“You won̵7;t get the year you think you’ll be.”
That’s what a nurse told my couple after my wife was diagnosed with stage 2 breast cancer. News of the cancer came like a shock, it usually happened. There was no warning sign. The tumor is detected on a routine mammogram.
It is difficult to understand what the nurse told us. We have plans, projects and dreams for the coming months. Then suddenly – surgery, chemotherapy, and radiation are the top items of our agenda.
We were crazy. How dare cancer intervene?
I remember our year when the pandemic was announced. Like many people around the world, I think, there is an outbreak in China, but it is not going to happen to us. That’s the way I’ve always thought about cancer.
We are here now, months into a global pandemic that almost no one who survived (except the 1918 flu survivors) experienced.
In America, where I live, people feel tired of confinement and restrictions. They want to go out and reclaim their lives. They want to eat, attend a football match, hang out with friends.
I understood all of those instincts, but I was guided by the advice of a nurse.
Because of the pandemic, we won’t have the year we think we’re going to have. We cannot do all the things we want to do until the pandemic is under control – just like my wife and I hope that surgery, chemotherapy and radiation will leave her “without proof of disease “as they say in the cancer world.
I once interviewed surgeon Sherwin Nuland, the author of How we die: Meditating on the Last Chapter of Life, and ask him about the stresses and uncertainties he had during the year of treatment. His response: “I always consider that year a sacrifice you make for the rest of your life.” Because those are some of the tough treatments. But hopefully the harshness of treatment won’t be in vain, that the physical loss – not to mention the personal strength you must summon to cope – will be for a greater good.
For some cancer patients, it is not a year, but a lifetime. When cancer has spread – spreading to other parts of the body – the fight to stop it may never be over. And it takes great courage and strength.
After that, it is impossible to predict disease to deal with – whether cancer or the new coronavirus. That’s what Elissa Bantug reminded me of. “The challenge with breast cancer – and with the virus – is the finish line,” said Bantug, who was diagnosed with breast cancer at the age of 23 and had a relapse two years later.
Now 38 years old, she advises breast cancer survivors at the Johns Hopkins Sidney Kimmel Comprehensive Cancer Center. “Type A people who need everything on schedule are the ones who struggle the most,” she said. What she learned from her experience: “Be flexible.”
As the saying goes, it’s easier said than done. There was a time when my wife and / or I lost it, when tears were streaming down, when I was angry at how unfair the cancer was.
There is no easy solution. We found it helpful to cry – releasing all those pent-up emotions was a relief. And sometimes my wife comforts me when I’m down.

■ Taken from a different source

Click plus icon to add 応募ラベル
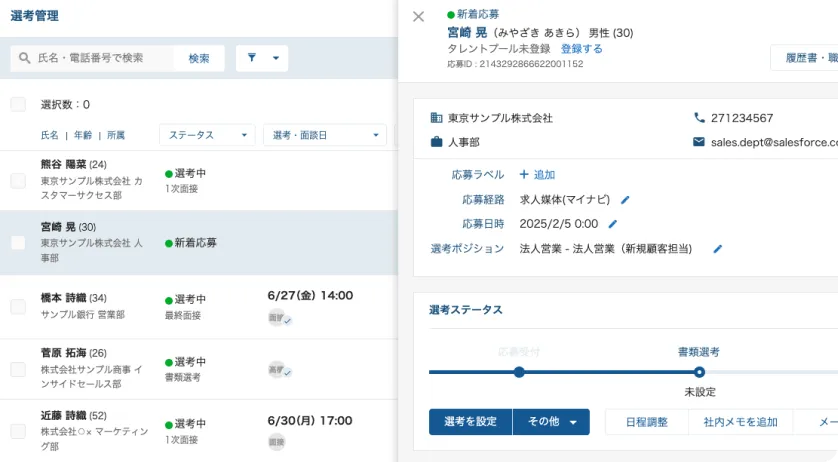 524,174
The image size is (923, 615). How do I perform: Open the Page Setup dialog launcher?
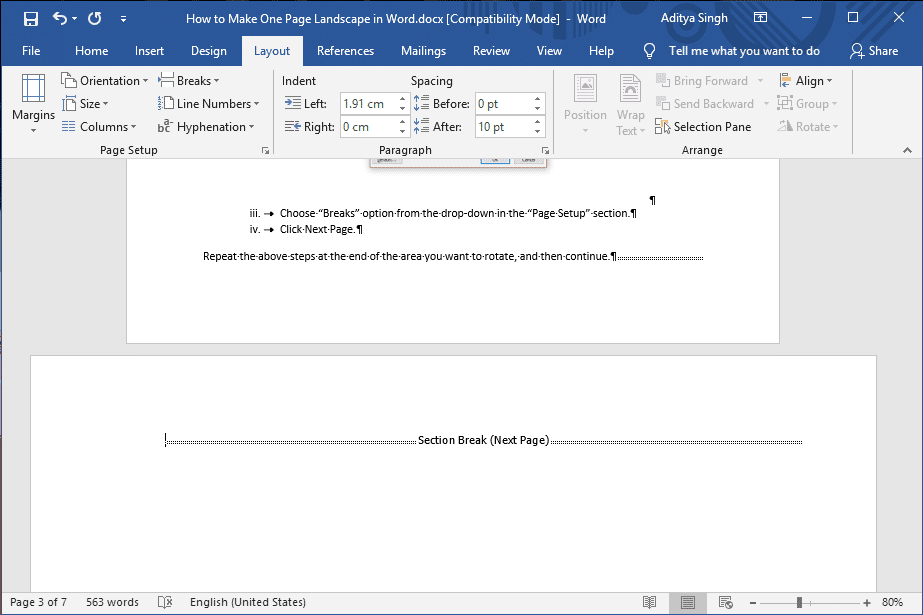click(265, 151)
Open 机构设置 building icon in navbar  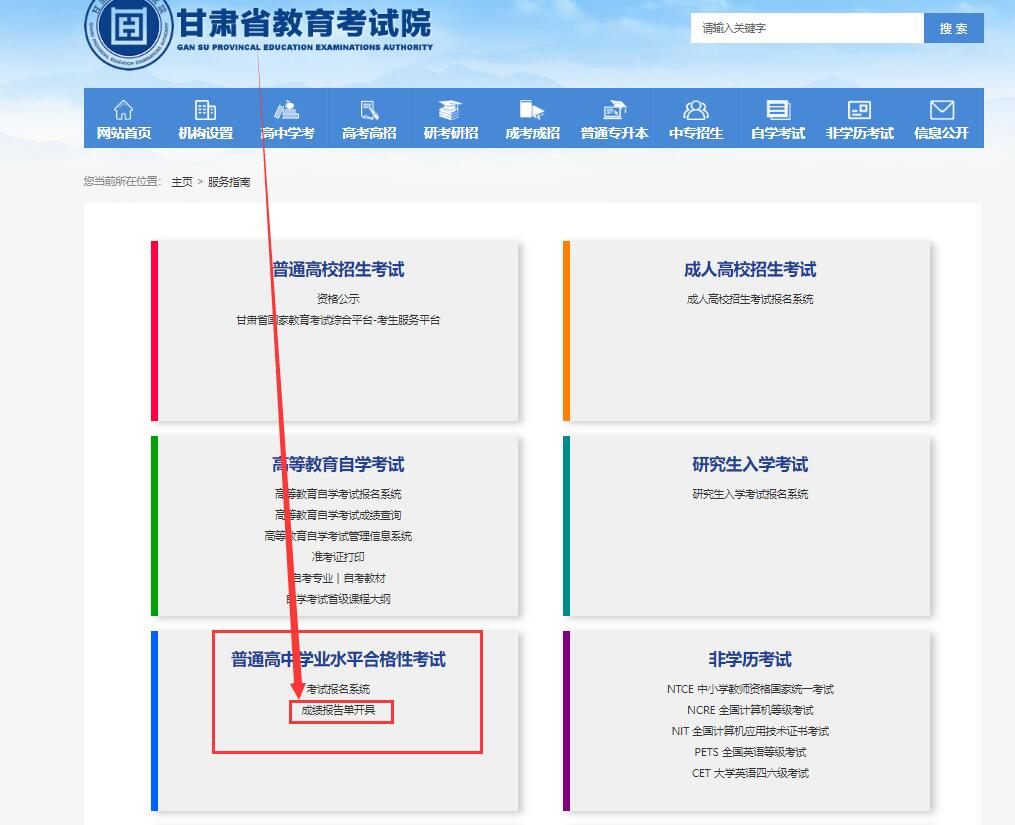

And I hope I can do the same for her – maybe with a back rub, maybe with kind words.
Finding moments of fun and relaxation can also help. They don’t need to be big deals. It’s like you’re looking back to a little old normal fun and for a while, not thinking about cancer (or pandemic). During my wife’s one year of treatment, we went for a long hike when we could. We went to the movies once or twice. We even went to the spa overnight. That’s my wife’s idea as a birthday getaway for me. I thought it was an absurd plan. What if she feels too nauseous from chemotherapy? What if it was too risky because she was more susceptible to infections from chemotherapy?
My wife was right to insist. Our overnight getaway is a great getaway from cancer reminders all over the house, from appointment notifications to doctor’s bills.
So in 2020, just like we did during the year of cancer, we find ways to get rid of pandemic anxiety. I play the piano more than I have in my years. My wife is coloring in water. We covered our faces and walked past our neighborhood. We passionately participate in television programs, with one particular weakness being sitcoms. Mary Tyler Moore, you can really brighten the world with your smile!
We are especially grateful for all the technological advances that have helped us cope. Virtual chats with family and friends are a good thing. The power we gain from human connection in 2020 reminds us how much support we love has helped us overcome cancer. There was a time when all we wanted to do was say “cancer is bad” – and get a reply, “Absolutely.”
I don’t have to tell you that a pandemic is bad.
Maybe when we reach the other shore, we will learn lessons about patience, humility and compassion. Then again we are just human. “I used to say, ‘learn not to sweat the little things,'” says Bantug with a laugh. “But I’m still bothered by cars.”
I can’t wait for traffic to come back so it might annoy me too.
Marc Silver is the editor of the blog NPR “s Goats & Soda.